C'est dans ces ferventes dispositions, ma Révérende Mère, dans l'abandon le plus confiant et le plus rempli d'amour que ma Soeur Saint-Jean de la Croix, dans un soupir plein de calme, a remis son âme à son Créateur, lundi dernier, à une heure et demie du soir, les deux infirmières et nous présentes; la Communauté qui s'était d'ailleurs déjà réunie pour lui faire les prières de l'agonie, n'ayant pas eu le temps d'être réunie.

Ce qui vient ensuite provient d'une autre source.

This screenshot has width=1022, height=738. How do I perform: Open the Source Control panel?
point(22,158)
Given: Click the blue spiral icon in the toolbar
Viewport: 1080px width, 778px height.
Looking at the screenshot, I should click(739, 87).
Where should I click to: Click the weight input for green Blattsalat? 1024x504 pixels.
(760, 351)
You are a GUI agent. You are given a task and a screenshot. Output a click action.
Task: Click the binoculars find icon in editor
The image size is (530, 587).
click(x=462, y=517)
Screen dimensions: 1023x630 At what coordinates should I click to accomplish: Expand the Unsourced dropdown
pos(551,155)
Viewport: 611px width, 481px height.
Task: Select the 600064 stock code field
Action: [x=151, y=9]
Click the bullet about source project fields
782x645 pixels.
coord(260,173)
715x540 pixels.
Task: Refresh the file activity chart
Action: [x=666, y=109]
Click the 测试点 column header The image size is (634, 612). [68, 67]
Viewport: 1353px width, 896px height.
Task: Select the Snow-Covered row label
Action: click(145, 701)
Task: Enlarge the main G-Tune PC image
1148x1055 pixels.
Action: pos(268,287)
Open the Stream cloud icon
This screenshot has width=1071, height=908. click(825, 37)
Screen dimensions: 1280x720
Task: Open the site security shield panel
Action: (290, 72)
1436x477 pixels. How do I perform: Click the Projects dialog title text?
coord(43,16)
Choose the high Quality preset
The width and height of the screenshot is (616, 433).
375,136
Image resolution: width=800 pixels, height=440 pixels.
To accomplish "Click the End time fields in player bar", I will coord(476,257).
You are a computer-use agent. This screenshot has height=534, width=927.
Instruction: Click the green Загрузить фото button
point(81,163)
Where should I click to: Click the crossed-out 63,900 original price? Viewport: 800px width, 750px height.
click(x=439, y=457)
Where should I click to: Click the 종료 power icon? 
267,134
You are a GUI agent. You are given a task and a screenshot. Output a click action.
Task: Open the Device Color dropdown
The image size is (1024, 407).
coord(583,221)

Notre bien-aimée Soeur avait reçu de nombreuses grâces pendant sa maladie, les derniers Sacre­ments lui ayant été administrés deux fois, le Saint Viatique et la grâce de l'absolution renouvelés aussi souvent que possible. Elle avait aussi été fortifiée et grandement consolée par la bénédiction et les encouragements que Son Éminence notre Cardinal Archevêque, si plein de bonté pour nous, avait bien voulu lui apporter, et un peu auparavant, par la visite de notre vénéré Père Supérieur. Nous bénissons avec elle le Seigneur de tout ce qu'Il a daigné lui accorder dans son amour de prédilec­tion ; mais devons-nous oublier que plus l'âme a reçu, plus aussi elle doit rendre ? Nous venons donc, ma Révérende Mère, vous supplier de vouloir bien faire appliquer, au plus tôt, à celle qui laisse un si grand vide parmi nous, les suffrages de notre Saint Ordre ; par grâce, une Communion de votre sainte Communauté, une journée de bonnes oeuvres, l'indulgence du chemin de la Croix, un Magnificat de reconnaissance sollicité par ma Soeur Saint-Jean de la Croix, et quelques invo­cations à son saint Patron et à sainte Jeanne de Toulouse. Elle vous en sera très reconnaissante, ainsi que nous qui avons la grâce de nous dire, avec un religieux respect, et dans l'amour du Sacré-Coeur,

Votre très humble Soeur et servante,

Soeur Geneviève de l'Enfant-Jésus.

R.C.I.

De notre monastère de la Sainte Mère de Dieu, de notre Père Saint Joseph, et de notre Sainte- Mère Thérèse, des Carmélites de Toulouse, le 15 juin 1894.